Einwände werden erhoben oder vorgebracht, nicht gefragt, erstellt oder gestellt. Einwände hat man, kann sie aber nicht bekommen. Ihnen wird entsprochen oder stattgegeben, notfalls auch zugestimmt. Sie werden angenommen, entkräftet, abgewiesen und widerlegt, aber nicht gelöst. Einwände zu überwinden kann Teil eines politischen Konzepts oder einer Verhandlungsstrategie sein, klingt jedoch schauerlich: Sämtliche Einwände wurden überwunden.
Zusammen kommen
… ist ein schönes Beispiel für die Wichtigkeit der korrekten Getrennt-/Zusammenschreibung. Sexualpartner können zusammen kommen, Faktoren, Konflikte, Trainingspartner oder Wissenschaftler müssen sich (meist) mit dem Zusammenkommen begnügen.
Weitere häufige Verwirrungen:
Banknachbarn, die zu viel schwätzen, muss man auseinander setzen.
Mit einem Problem muss man sich auseinandersetzen.
Wer früher fertig wird, darf früher gehen.
Wer mit einem Problem nicht alleine fertigwird, braucht Hilfe.
Aufrecht erhalten gibt es nicht (ok, denkbar wäre ein Kontext wie „Durch Einbalsamieren und anschließendes Einmauern in stehender Position gelang es, den Leichnam aufrecht zu erhalten“), nur aufrecht halten (bloß nicht umkippen lassen!) und aufrechterhalten (Meinungen, Gewohnheiten etc.)
Wenn Sie alleine nicht mehr weiterwissen, fragen Sie einen Experten um Rat.
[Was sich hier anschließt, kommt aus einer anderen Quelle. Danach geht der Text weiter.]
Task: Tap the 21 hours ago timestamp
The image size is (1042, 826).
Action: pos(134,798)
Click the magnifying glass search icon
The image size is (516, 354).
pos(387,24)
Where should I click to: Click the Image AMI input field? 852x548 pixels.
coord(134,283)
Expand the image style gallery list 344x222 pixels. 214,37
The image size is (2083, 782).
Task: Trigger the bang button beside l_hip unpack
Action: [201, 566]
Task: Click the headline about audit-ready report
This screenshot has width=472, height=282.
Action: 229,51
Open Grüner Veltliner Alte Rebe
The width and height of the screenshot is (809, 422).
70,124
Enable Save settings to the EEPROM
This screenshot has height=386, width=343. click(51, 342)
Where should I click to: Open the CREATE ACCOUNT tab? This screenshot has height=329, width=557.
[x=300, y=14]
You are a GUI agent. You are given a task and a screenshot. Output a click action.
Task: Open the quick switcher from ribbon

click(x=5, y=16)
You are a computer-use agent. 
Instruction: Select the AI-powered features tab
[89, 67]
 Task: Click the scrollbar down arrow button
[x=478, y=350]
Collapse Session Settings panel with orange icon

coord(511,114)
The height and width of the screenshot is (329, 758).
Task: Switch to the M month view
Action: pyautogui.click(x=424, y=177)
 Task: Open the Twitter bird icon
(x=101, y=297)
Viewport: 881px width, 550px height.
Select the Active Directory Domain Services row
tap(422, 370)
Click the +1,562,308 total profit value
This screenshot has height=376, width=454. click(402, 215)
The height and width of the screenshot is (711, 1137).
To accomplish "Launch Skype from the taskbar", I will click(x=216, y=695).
Wenn Sie aber zum Tathergang nichts weiter wissen, sind Sie als Zeuge jetzt entlassen.
Jemand sollte dem Koch klarmachen, dass er die französische Gemüsebrühe nicht trüb, sondern klar machen muss.
Da wir seit Generationen Gut heißen, kann ich es nicht gutheißen, dass unsere Älteste in die Familie Schlecht einheiraten will.
Wir müssen sichergehen, dass wir auf der Brücke sicher gehen und nicht ausrutschen.
Diesen Mann darf man mit seinen Problemen nicht alleinlassen, sonst macht er die Möbel kaputt. Ans kalte Buffet kann man ihn aber ruhig allein lassen, er braucht beim Essen keine Gesellschaft.
Vielleicht könnte es uns beiden weiterhelfen, wenn ich Ihnen nicht weiter helfen, sondern Sie in Ruhe lassen würde.
Wenn wir das Gespräch noch lange weiterlaufen lassen, ist der letzte Bus weg, und ich muss weiter laufen, um nach Hause zu kommen.
Falle: Die Rechtschreibreform. Vor lauter Verwirrung wird seit her viel zu viel aus ein ander geschrieben.